> [WHAT THE TASK REQUIRES]
Look through the data below for the line with "Screen dimensions: 473x348" and the line with "Click the WhatsApp", then output those two and all lines in between, exactly as written.

*** Opening of EXTRACTED INFORMATION ***

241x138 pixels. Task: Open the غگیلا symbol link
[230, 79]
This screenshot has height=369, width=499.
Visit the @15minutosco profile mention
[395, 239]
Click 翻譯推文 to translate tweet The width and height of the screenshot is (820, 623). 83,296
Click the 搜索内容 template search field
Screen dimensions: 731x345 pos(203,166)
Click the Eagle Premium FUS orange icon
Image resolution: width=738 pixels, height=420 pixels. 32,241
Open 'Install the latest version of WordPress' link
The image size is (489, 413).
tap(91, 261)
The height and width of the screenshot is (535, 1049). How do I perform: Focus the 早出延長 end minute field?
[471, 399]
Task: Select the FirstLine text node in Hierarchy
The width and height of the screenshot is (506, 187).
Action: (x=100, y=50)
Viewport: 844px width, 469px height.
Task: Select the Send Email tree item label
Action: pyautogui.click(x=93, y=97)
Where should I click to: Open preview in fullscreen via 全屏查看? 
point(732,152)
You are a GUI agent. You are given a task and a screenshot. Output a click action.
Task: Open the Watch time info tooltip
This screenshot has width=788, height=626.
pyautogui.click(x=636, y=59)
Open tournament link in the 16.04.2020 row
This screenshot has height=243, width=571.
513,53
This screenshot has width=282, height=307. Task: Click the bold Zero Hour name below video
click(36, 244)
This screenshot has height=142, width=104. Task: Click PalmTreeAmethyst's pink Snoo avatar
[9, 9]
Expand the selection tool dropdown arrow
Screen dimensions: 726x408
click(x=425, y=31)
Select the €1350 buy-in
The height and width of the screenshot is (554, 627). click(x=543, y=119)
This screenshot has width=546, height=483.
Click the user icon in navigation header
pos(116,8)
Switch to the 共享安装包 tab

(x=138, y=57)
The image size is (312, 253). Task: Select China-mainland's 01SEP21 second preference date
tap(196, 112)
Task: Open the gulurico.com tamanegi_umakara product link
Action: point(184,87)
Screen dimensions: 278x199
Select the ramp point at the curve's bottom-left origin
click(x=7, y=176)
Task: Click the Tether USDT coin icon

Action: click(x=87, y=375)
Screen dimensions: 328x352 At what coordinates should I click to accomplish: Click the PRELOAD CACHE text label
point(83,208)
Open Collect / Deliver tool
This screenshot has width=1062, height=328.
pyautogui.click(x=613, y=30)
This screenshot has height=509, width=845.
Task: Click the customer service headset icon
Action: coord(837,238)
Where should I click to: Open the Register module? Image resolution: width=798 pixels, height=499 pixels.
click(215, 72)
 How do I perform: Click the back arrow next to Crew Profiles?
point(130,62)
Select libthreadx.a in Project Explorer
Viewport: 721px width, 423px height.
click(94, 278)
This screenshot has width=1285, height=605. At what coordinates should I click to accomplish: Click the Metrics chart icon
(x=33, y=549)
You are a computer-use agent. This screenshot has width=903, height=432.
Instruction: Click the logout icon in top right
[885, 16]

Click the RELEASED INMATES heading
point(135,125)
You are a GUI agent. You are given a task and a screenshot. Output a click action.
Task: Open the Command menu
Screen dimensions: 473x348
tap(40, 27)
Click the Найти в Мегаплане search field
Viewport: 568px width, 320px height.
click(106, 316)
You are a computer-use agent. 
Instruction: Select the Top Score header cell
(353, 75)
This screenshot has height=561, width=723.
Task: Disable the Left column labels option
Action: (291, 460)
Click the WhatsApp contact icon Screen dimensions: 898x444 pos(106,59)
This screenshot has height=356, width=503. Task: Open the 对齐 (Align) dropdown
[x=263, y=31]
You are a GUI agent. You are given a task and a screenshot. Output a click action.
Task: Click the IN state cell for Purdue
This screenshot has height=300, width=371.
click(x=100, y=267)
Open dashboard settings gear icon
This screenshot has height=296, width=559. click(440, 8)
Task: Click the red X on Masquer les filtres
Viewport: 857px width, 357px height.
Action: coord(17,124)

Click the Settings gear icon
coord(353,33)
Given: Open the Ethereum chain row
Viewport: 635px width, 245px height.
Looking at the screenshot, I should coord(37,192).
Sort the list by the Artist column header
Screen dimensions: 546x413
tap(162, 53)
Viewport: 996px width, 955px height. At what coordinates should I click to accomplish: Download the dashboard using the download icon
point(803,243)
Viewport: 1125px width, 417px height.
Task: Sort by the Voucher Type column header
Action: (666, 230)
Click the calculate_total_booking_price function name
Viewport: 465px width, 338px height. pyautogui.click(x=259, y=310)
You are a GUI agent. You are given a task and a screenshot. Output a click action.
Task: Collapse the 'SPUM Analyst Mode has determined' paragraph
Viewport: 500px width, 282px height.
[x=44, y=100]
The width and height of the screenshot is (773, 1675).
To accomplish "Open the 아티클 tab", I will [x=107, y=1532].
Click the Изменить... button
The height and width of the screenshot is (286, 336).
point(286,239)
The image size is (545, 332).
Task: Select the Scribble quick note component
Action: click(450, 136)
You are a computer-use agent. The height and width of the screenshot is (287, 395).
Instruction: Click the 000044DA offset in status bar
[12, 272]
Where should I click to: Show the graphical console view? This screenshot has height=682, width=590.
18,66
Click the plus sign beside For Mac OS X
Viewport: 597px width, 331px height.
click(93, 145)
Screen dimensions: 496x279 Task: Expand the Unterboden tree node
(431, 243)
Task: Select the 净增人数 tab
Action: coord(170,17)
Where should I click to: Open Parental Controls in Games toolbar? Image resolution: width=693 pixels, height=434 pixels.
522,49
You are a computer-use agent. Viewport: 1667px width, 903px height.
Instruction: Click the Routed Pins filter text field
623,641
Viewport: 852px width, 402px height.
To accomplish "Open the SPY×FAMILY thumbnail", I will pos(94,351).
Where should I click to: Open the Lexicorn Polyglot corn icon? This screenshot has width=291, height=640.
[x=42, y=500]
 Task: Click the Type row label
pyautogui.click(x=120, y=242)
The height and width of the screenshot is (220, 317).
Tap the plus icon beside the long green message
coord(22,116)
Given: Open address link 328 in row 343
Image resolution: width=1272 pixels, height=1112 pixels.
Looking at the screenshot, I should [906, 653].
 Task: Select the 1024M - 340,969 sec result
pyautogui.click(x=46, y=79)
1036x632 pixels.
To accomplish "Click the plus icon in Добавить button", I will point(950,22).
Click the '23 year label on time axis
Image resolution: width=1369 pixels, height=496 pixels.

*** Close of EXTRACTED INFORMATION ***

> [TASK SOLUTION]
Screen dimensions: 473x348
tap(40, 27)
Click the Найти в Мегаплане search field
Viewport: 568px width, 320px height.
click(106, 316)
You are a computer-use agent. 
Instruction: Select the Top Score header cell
(353, 75)
This screenshot has height=561, width=723.
Task: Disable the Left column labels option
Action: (291, 460)
Click the WhatsApp contact icon Screen dimensions: 898x444 pos(106,59)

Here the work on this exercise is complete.